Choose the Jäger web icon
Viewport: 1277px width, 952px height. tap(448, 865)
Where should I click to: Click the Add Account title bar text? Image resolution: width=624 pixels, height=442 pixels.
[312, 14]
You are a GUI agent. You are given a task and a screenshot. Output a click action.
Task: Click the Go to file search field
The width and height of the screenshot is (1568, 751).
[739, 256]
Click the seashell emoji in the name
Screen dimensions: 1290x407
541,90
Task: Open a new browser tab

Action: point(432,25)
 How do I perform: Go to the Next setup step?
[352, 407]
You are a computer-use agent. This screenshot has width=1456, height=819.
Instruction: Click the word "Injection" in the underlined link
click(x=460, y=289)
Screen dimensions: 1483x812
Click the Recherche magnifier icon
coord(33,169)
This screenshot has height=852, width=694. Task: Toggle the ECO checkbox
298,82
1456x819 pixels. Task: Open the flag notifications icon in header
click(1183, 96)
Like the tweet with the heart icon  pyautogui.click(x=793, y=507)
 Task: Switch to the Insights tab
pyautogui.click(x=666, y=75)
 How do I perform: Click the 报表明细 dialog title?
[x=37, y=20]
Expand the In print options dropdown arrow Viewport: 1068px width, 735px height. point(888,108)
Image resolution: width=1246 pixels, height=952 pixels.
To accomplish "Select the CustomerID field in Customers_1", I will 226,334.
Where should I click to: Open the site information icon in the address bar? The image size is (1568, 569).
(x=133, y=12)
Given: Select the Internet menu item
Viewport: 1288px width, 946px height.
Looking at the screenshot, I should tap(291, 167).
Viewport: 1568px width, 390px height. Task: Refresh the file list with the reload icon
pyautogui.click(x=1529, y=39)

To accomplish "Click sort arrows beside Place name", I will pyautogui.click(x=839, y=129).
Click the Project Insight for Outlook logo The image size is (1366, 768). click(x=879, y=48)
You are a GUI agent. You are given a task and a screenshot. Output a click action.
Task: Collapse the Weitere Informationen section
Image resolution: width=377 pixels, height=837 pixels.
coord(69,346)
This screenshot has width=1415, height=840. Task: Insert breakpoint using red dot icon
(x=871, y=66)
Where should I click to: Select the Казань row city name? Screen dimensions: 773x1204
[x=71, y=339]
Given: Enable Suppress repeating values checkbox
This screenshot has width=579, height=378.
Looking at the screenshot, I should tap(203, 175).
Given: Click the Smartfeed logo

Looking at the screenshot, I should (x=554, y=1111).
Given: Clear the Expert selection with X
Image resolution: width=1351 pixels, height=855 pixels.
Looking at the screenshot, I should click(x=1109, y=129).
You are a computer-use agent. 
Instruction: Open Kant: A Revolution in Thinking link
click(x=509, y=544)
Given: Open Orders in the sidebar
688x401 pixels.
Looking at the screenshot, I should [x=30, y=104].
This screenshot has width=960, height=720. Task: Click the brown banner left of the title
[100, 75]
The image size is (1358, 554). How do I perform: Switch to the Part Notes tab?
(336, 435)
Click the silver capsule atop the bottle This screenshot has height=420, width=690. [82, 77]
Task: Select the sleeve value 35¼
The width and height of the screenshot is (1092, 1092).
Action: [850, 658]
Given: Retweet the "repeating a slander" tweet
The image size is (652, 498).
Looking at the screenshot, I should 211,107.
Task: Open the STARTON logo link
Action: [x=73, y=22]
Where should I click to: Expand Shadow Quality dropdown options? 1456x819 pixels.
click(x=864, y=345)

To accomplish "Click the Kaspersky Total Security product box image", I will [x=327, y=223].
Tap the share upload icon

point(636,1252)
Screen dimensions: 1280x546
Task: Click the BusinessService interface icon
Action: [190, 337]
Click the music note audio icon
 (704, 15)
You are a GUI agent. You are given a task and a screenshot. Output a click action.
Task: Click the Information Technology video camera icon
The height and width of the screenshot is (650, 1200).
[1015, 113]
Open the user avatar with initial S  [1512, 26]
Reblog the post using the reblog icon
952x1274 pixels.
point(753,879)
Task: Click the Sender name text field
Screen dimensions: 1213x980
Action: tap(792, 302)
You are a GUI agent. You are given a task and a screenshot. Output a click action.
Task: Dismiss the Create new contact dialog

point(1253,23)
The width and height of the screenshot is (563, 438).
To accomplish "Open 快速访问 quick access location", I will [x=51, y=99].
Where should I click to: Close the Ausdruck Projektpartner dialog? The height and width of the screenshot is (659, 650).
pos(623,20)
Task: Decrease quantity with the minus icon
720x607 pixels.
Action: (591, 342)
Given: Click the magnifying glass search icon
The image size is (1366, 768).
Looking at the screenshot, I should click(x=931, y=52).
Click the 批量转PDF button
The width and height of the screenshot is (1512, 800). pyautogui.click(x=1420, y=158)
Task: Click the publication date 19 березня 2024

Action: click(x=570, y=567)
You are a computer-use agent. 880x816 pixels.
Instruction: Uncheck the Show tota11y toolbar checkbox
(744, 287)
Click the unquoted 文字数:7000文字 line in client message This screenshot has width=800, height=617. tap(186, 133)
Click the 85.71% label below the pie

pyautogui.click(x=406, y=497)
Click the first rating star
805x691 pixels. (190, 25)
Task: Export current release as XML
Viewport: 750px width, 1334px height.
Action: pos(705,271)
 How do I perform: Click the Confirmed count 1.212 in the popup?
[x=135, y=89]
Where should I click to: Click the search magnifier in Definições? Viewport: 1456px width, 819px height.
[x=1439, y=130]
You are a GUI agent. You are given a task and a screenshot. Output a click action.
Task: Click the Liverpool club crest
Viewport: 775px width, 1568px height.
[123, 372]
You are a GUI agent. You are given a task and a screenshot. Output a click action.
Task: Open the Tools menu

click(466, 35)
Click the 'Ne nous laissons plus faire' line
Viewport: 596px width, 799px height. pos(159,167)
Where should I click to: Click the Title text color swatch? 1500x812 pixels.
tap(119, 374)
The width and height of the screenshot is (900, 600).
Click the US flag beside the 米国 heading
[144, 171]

Work to be completed >> Copy the lines of data above without any change, starting at the line that contains "Where should I click to: Open" and ending at the line that contains "Looking at the screenshot, I should tap(291, 167).".

Result of this exercise >>
Where should I click to: Open the site information icon in the address bar? The image size is (1568, 569).
(x=133, y=12)
Given: Select the Internet menu item
Viewport: 1288px width, 946px height.
Looking at the screenshot, I should tap(291, 167).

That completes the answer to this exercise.